Bladder cancer occurs when there is abnormal cell growth in the bladder. One of the most common signs is blood in the urine, which can often be seen by the naked eye. Painful or frequent urination can also be signs of bladder cancer; however, it is important to remember with all of these signs that they can often be indicators of other conditions rather than bladder cancer, including urinary tract infections. It’s always best to get any of these signs checked out by a doctor.
While incontinence is not often the result of the actual bladder cancer, it is often the result of the treatment for the cancer. Sadly, my research doesn’t reveal much about incontinence as it relates to bladder cancer. Obviously when facing any cancer the first priority has to be treatment. However, after treatment when one is anxious to return to their “normal life”, adjusting to having incontinence or an ostomy can be difficult.

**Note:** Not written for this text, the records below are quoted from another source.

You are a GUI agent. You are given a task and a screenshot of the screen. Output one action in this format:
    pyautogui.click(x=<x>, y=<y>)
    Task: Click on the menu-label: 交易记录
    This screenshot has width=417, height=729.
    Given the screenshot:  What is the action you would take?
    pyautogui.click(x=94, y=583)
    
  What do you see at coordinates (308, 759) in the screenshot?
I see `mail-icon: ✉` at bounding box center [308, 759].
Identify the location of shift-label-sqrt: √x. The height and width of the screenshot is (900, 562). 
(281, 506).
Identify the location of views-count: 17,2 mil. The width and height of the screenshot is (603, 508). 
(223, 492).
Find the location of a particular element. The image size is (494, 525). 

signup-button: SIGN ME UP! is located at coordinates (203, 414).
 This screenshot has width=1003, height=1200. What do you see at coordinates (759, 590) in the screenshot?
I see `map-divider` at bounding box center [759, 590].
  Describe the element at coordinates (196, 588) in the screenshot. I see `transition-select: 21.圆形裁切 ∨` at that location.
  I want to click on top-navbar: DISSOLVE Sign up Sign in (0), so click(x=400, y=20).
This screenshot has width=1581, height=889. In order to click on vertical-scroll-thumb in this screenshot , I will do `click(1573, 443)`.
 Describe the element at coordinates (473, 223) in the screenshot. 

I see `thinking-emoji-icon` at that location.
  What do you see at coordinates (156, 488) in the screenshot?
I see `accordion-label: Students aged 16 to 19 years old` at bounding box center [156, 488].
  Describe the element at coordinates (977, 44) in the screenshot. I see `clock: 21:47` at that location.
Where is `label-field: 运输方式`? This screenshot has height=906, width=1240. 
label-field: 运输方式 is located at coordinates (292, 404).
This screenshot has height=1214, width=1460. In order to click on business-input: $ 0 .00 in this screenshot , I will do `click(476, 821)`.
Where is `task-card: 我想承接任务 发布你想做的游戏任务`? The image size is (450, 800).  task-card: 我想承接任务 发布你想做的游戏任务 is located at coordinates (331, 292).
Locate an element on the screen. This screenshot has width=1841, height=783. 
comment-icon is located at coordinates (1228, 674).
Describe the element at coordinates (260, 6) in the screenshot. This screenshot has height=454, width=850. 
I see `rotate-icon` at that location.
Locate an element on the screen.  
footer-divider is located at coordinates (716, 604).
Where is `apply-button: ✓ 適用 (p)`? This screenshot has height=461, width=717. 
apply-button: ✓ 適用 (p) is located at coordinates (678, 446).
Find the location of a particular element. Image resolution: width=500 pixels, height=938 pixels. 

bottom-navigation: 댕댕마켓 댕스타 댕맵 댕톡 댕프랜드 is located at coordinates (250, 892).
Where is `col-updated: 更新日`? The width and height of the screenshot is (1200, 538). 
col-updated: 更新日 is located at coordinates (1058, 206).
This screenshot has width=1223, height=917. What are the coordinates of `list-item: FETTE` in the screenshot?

If you’ve been diagnosed with bladder cancer, please know that there is hope not only after cancer, but also after incontinence. You may want to consider joining a support group – and try not to be embarrassed about bringing up incontinence issues. Often your peers will be able to share tips for coping both physically and emotionally.
If you are having difficulty bringing up the topic face-to-face, find an online support group or message boards where you can read suggestions from others and post your own specific questions. You can try utilizing the message boards here at Health Central, or at the Simon Foundation for Continence at www.simonfoundation.org/simonsays06.
The American Cancer Society estimates that 61,420 people will be diagnosed with bladder cancer this year alone is the U.S.. In addition to that, there are up to 33 million American men and women living with various kinds of incontinence. However you choose to get information and support for incontinence, please know that you are not alone.